On Feb 25, 2013, at 4:28 PM, Benny Malengier <benny.malengier@gmail.com> wrote:


I think you go to fast.
We provide the flag (gen/db/write.py) db.DB_PRIVATE, so we open for a single process. So that part of your assertion we already do.
However, we also initialize the locks, db.DB_INIT_LOCK, which is needed because GTK is multithreaded, so 3 different gramplet might be going over the database, together with a view. Doing a save, and having cursor above a view column will have GTK retrieving data while save is ongoing.

As far as I remember, that is why we need the LOCK system. Now, it might be true that we can remove the LOCK, I have never seen a deadlock type of error with gramps, which really amazed me when starting with Gramps, coming from database programming.

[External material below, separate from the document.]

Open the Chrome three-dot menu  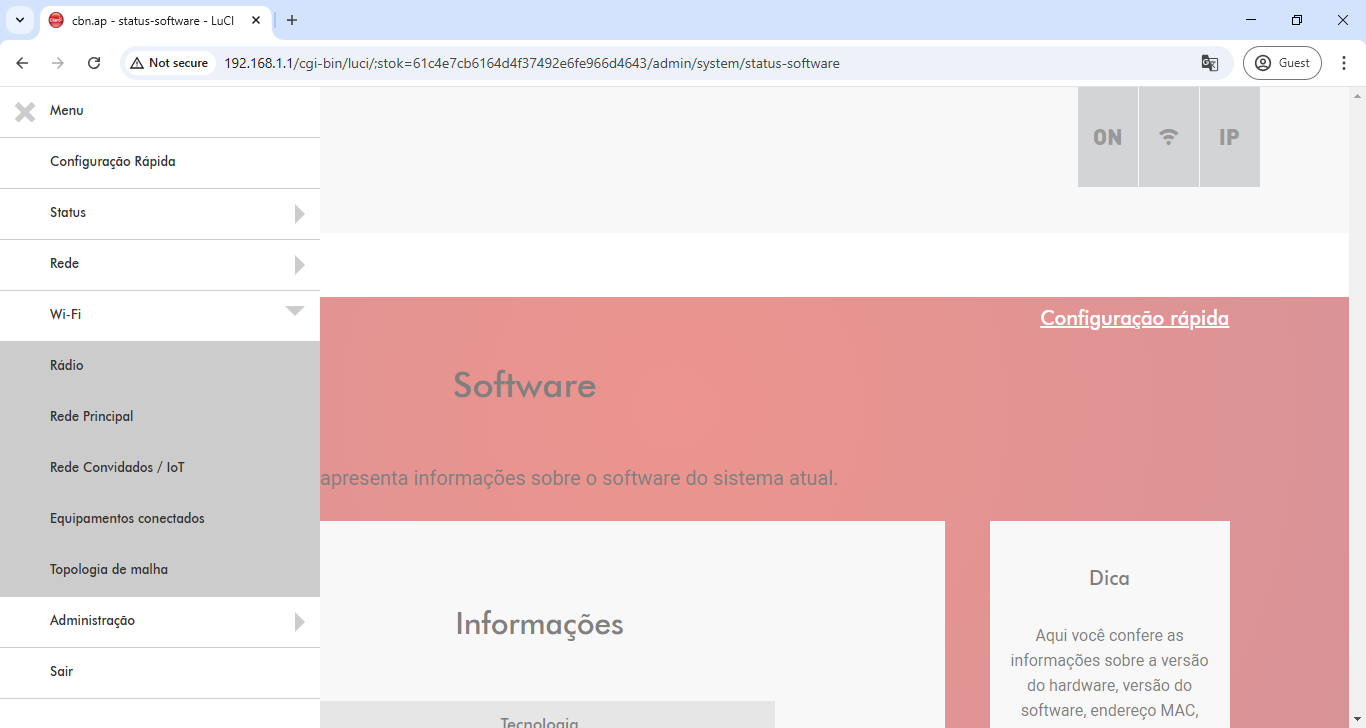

But then, we don't do normally writes in two transactions at the same time, so problems go down fast when we combine that with short view and write transaction + lock of application on batch transactions behind a progress bar.

Anyway, as the doc says:
Initialize the locking subsystem. This subsystem should be used when multiple processes or threads are going to be reading and writing a Berkeley DB database, so that they do not interfere with each other. If all threads are accessing the database(s) read-only, locking is unnecessary. When the DB_INIT_LOCK flag is specified, it is usually necessary to run a 

I do think that GTK being multithread, requires us to have it. Hence, shorter transactions for import or batch operations, are an option, as long as they are done sufficiently intelligent.
I don't think there is a big problem doing this in many tools. On import though, a crash would give part imported, part not, and reimporting will cause a problem. Other workarounds might be devised there though.

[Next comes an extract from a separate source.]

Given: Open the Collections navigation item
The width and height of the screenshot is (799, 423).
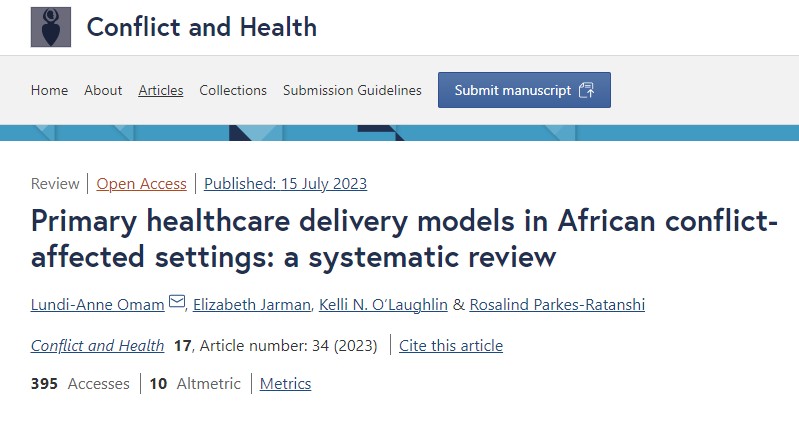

I'm not going too fast, 'cause I'm not going anywhere. I seriously don't have time to muck about in the db backend. That said:

Whatever makes you think that Gtk is multithreaded? It *supports* multithreading, but only if the client application is written to be. In fact there's been a lot of discussion on the gtk-dev list over the years about how it's important to have only one thread operating on GtkWidgets. For portability that needs to be the main thread, because OSX and Windows will only send events there.


That flag on the Db has always been there. I was in the impression that events are handled async, and that that comes down to needing the locking.

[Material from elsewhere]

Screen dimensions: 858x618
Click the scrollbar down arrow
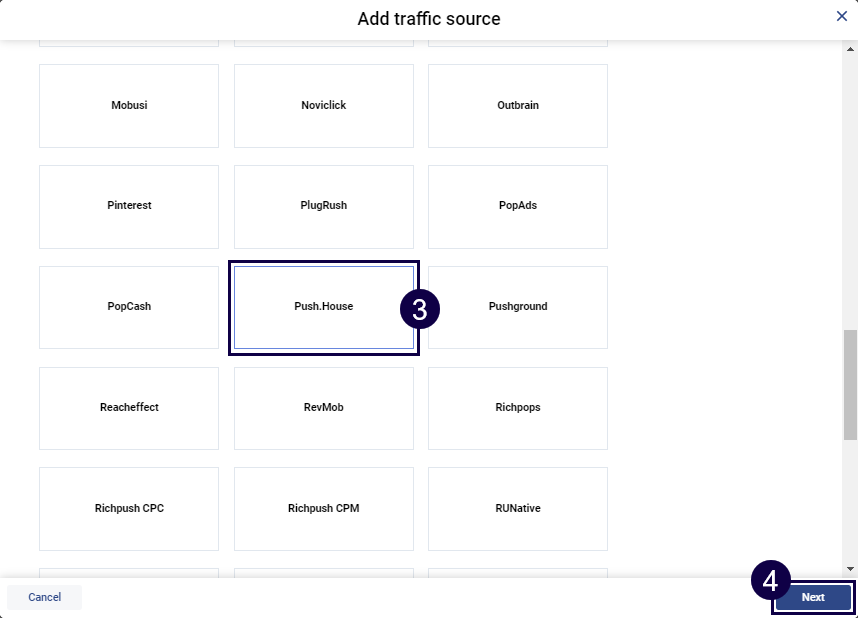(x=850, y=569)
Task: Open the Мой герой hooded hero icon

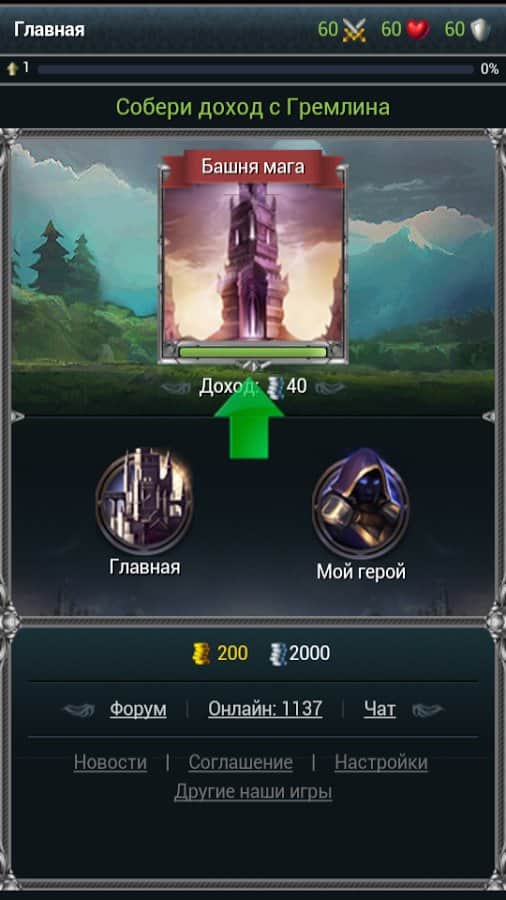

So, you say that although that GTK is async this is not implemented via multiple threads, GTK will never interrupt while in a transaction, as long as we don't have transactions that also process some events?
So, user can click on a 'delete person' button, but that will never actually be done during the transaction that is running?

Well, removing the flag is easy to test. I'm somewhat worried about the effect of processing events to have the user interface responsive, while a transaction is running. Don't know if we actually have that except for the batch transactions and the progress dialog it keeps responsive.


AFAICT Gramps isn't multithreaded: grampsgui.py calls GObject.threads_init(), but that's it. The webapp has a single call to python's threading.Thread.start(), but it's not part of Gramps proper, and I didn't dig into it to see if it's touching the database in both the main and the worker threads.

As Enno pointed out, the problem with having locking turned on and all inclusive transactions is that it doesn't scale. Every record the import touches gets a lock which isn't released until the transaction is either committed or rolled back, and eventually bdb runs out of space in the lock table. IIRC, you can checkpoint at the beginning of the "batch" operation and easily roll back to the checkpoint if you crash in the middle: No need to try to do everything in a single txn.

John Ralls